Hör mal, Mausi - ich muß dir noch was sagen ... nein, nur eine Tasse Kaffee, ohne alles ... laß bitte deine Mutter aus dem Spiel ... Ich weiß schon ... Warum mußtest du gestern abend so früh fort ... Den Harald werden wir natürlich nicht einladen ... Bis später dann ... vergiß nicht, daß ich dich liebe ... Du mich auch ... Natürlich trinken wir Rotwein ...

Ein Hörspiel? Nein! Und doch - zufällige Wortfetzen eines Hör-Spiels auf der Straße. Beim Überholen anderer Fußgänger oder während man von ihnen überholt wird. Erst denkt man, daß es den HNO-Ärzten nicht schlecht gehen muß. All diese Leutchen, immer ein Handy am Ohr, müssen wohl ein Ohrenleiden haben. Dabei sprechen sie nur in ihr Handy. In aller Öffentlichkeit. Und hier, in der Öffentlichkeit, am liebsten. Und in Gaststätten natürlich. Es ist der reine Handyismus!

Aber das soll ja nun anders werden. In einer Zeitungsnotiz hieß es kürzlich: "Handy-Flaute! Weltweites Nachlassen der Handy-Nachfrage."

Nun, das muß ja nicht sein. Schließlich gibt es ungeahnte Möglichkeiten, dem Handy, wenn es sein muß, wieder auf die Beine zu helfen. Der Markt muß eben drastisch erweitert werden. Denken wir nur einmal an die Jugend. An die Kinder. An die Kids. Warum Handys erst für Erstkläßler? Warum nicht schon im Kindergarten? Oder noch früher ...

Es können zum Beispiel für Babys Handys mit eingebautem Schnuller auf den Markt gebracht werden. Jeder Schrei wird ans Eltern-Ohr übertragen. Jedes erste Ma-ma oder Pa-pa. Jedes A-a. Alles elektronisch.

Man stelle sich ein Baby in der Wiege vor. Die Eltern sind nicht zu Hause. Die sitzen vielleicht bei Onkel Hugos Geburtstagsfeier oder in irgendeiner Bar. Das Handy klingelt, und der oder die Kleine meldet sich: "Kann nicht schlafen! Bitte Märchen erzählen!" Dann erzählen Paps oder Ma irgendein lustiges Märchen von Hänsel und Gretel oder dem Duka-tenesel. Der Barmixer macht derweil mit seinem Shaker ein einschläferndes Hintergrundgeräusch, und das Kind daheim schlummert selig ein, da es die Eltern ganz in der Nähe glaubt.

Während ich diese Zeilen schreibe, mischt mein Sohn sich ein. "Weißt du", sagt er, "kurz bevor es bei uns in der Schule die nächsten Zeugnisse gibt, möchte ich, daß du mir ein Handy schenkst."

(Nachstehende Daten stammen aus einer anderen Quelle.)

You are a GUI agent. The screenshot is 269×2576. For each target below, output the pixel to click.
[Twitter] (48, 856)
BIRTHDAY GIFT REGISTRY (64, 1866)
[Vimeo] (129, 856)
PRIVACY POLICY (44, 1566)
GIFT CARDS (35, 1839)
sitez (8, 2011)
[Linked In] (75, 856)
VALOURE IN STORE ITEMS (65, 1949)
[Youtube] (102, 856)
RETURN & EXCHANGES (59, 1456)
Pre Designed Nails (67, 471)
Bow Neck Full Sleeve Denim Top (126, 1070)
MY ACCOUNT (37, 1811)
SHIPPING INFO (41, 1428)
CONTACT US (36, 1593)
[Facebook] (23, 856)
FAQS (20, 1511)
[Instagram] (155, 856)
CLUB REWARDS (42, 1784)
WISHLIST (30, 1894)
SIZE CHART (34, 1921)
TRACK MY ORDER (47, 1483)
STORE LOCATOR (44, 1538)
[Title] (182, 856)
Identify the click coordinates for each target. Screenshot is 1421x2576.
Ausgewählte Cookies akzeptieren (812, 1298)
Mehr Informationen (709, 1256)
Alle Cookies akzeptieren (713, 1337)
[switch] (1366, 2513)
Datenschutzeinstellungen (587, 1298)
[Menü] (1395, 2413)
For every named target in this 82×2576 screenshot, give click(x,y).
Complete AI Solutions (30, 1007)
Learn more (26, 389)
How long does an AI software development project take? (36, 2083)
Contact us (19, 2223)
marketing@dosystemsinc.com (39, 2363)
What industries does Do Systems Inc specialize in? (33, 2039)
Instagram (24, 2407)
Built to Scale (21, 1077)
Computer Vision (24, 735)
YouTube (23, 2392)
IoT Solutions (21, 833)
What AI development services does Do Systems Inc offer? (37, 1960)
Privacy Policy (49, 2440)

"Wieso?" will ich wissen. "Als Lohn? Wird das Zeugnis so gut ausfallen?"- "Im Gegenteil, Paps!" sagt der Bursche. "Aber ich kann dich am Zeugnistag von unterwegs anrufen und dir schon im voraus mitteilen, daß ich beispielsweise sechs Fünfen habe. Bis ich dann zu Hause bin, ist deine schlechte Laune verflogen. Dann krieg' ich vielleicht keine mehr hinter die Ohren!"

In diesem Augenblick klingelt mein vor mir liegendes Handy. Ich nehme es auf und höre die Stimme meiner Frau. "Ich spreche im Fahrstuhl", sagt sie. "Mit meinem Handy. Aber es ist schwer, zu dir durchzukommen. Vielleicht irgendein luftleerer Raum oder wie das heißt, wie neulich im ICE kurz vor Stuttgart."

"Warum mußt du mit einem Fahrstuhl fahren, um mich anzurufen?" erkundige ich mich.

"Weil ich ungestört mit dir sprechen will. Er ist zur Zeit leer und kaum benutzt. Abgesehen von einer älteren Dame, die aber schwerhörig ist, wie sie sagt. Ich fahre bereits zum vierten Mal vom siebten Stock ins Erdgeschoß und wieder nach oben und wieder nach unten."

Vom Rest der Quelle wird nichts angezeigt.